6. Der Rechtsspruch, bei dem man Taqlid macht - da er nicht dem Nusus, ‘Idschma und einem ähnlichen dieser Dalail widerspricht – darf auch der Rechtsspruch des Richters, wenn er danach richtet, nicht dem Nusus, ‘Idschma oder dem Qiyas widersprechen.

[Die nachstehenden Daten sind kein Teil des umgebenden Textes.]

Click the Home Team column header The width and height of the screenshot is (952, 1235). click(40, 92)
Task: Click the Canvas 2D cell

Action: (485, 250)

Dafür gibt es viele Beispiele:

  1. Die Ansicht, dass das Aussprechen der drei Talaq in einer Versammlung oder mit einem Satz das Brechen der drei Talaq, als eine Talaq gelte. Diese Ansicht widerspricht der ‘Idschma der Ashab und dann der ‘Idschma der Tabi‘in und Mudschtahid Aimmah, dem Offensichtlichen des Qurans und den offensichtlichen Sunnah-Beweisen.
  2. Die Ansicht, dass Umm al-Walad verkauft werden darf und dass Mut‘a Niqah machbar und Sahih wäre.
  3. Die Ansicht, dass es im Ramadhan erlaubt ist zu essen, nachdem der Fadschr angebrochen ist und noch vor dem Sonnenaufgang.
  4. Die Ansicht, welche Said b. Musayyab und Ibn Dschubayr angehängt wird und welche behauptet, dass eine mit drei Talaq geschiedene Frau dem ersten Ehemann wieder Halal wird, wenn der zweite Ehemann sie bloß heiratet, da es keine Bedingung sei, dass er mit ihr schläft.
    Diese Ansicht von den Leuten, die sich Gelehrte nennen und ihre dem Islam  widersprechenden Ansichten, herumerzählen, hat in sich in unserer heutigen Zeit weit verbreitet und die Handlung danach ebenfalls.
    Einer der großen islamischen Gelehrten hat sich stark dagegen aufgelehnt und hat sogar zu einen von diesen Leuten gesagt:
    „Jemand, der nach dieser Ansicht handelt, muss ins Exil und sein Gesicht muss schwarz angemalt werden.“
    Ein wichtiges Buch im Hanafi Fiqh, Al-Hulasa, sagt: „Jemand, der nach dieser Ansicht eine Fatwa gibt, auf dem sei der Fluch Allahs, der Engel und aller Menschen!“
  5. Die Ansicht, die sich auf Dawud Al-Dhahiri stützt und sagt, dass eine Ehe ohne Zeugen und ohne Wali etabliert ist.

Manche dürfen sich nicht täuschen lassen von der Aussage, dass es akzeptabel wäre, bei Al-Dhahiri Taqlid zu machen. Einer der Gelehrten, die erklärt haben, dass der Taqlid in diesem Rechtsspruch Haram ist, ist Al-Schabramlasi in seinem Werk Al-Nihaya.

Inschaallah sehen wir, wie kompliziert es eigentlich ist, sich zwei Rechtssprüche von verschiedenen Madhab anzueignen und denen zu folgen. Man muss viele Punkte beachten und darf nicht in Fehler verfallen, weswegen es eigentlich am sichersten ist, einer Madhab zu folgen. Das Anwenden des Taqlid einer anderen Madhab ist nur akzeptabel, wenn die oben erwähnten Punkte eingehalten werden. Ansonsten ist es nicht gestattet.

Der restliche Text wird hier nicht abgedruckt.